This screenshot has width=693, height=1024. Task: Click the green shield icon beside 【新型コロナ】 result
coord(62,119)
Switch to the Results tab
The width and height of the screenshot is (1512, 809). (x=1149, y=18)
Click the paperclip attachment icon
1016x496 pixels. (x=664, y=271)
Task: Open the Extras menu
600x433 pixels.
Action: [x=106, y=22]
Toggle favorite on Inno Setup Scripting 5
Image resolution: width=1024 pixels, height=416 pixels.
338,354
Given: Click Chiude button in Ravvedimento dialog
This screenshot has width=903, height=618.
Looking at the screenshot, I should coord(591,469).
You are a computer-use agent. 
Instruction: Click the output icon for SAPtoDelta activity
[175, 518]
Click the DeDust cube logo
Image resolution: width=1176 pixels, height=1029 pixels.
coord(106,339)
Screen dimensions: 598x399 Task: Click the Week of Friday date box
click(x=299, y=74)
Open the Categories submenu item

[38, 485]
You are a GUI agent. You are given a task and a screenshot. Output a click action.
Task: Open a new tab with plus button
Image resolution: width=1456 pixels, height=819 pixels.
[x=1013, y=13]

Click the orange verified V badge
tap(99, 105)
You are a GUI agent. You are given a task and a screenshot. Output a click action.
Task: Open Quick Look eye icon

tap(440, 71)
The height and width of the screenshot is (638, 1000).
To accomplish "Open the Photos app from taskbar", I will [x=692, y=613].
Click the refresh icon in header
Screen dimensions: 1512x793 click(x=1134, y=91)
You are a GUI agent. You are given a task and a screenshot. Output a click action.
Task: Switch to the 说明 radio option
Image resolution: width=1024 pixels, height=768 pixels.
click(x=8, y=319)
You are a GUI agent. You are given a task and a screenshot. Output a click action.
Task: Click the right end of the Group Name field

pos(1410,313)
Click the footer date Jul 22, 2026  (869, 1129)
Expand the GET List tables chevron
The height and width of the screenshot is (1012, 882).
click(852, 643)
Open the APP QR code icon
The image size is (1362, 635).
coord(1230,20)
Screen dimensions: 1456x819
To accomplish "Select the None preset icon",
::::::
-- Exercise --
Your task is to transcribe the material, which must come out exactly as written.

-- Your solution --
This screenshot has width=693, height=1024. Task: Click the green shield icon beside 【新型コロナ】 result
coord(62,119)
Switch to the Results tab
The width and height of the screenshot is (1512, 809). (x=1149, y=18)
Click the paperclip attachment icon
1016x496 pixels. (x=664, y=271)
Task: Open the Extras menu
600x433 pixels.
Action: [x=106, y=22]
Toggle favorite on Inno Setup Scripting 5
Image resolution: width=1024 pixels, height=416 pixels.
338,354
Given: Click Chiude button in Ravvedimento dialog
This screenshot has width=903, height=618.
Looking at the screenshot, I should coord(591,469).
You are a computer-use agent. 
Instruction: Click the output icon for SAPtoDelta activity
[175, 518]
Click the DeDust cube logo
Image resolution: width=1176 pixels, height=1029 pixels.
coord(106,339)
Screen dimensions: 598x399 Task: Click the Week of Friday date box
click(x=299, y=74)
Open the Categories submenu item

[38, 485]
You are a GUI agent. You are given a task and a screenshot. Output a click action.
Task: Open a new tab with plus button
Image resolution: width=1456 pixels, height=819 pixels.
[x=1013, y=13]

Click the orange verified V badge
tap(99, 105)
You are a GUI agent. You are given a task and a screenshot. Output a click action.
Task: Open Quick Look eye icon

tap(440, 71)
The height and width of the screenshot is (638, 1000).
To accomplish "Open the Photos app from taskbar", I will [x=692, y=613].
Click the refresh icon in header
Screen dimensions: 1512x793 click(x=1134, y=91)
You are a GUI agent. You are given a task and a screenshot. Output a click action.
Task: Switch to the 说明 radio option
Image resolution: width=1024 pixels, height=768 pixels.
click(x=8, y=319)
You are a GUI agent. You are given a task and a screenshot. Output a click action.
Task: Click the right end of the Group Name field

pos(1410,313)
Click the footer date Jul 22, 2026  (869, 1129)
Expand the GET List tables chevron
The height and width of the screenshot is (1012, 882).
click(852, 643)
Open the APP QR code icon
The image size is (1362, 635).
coord(1230,20)
Screen dimensions: 1456x819
To accomplish "Select the None preset icon",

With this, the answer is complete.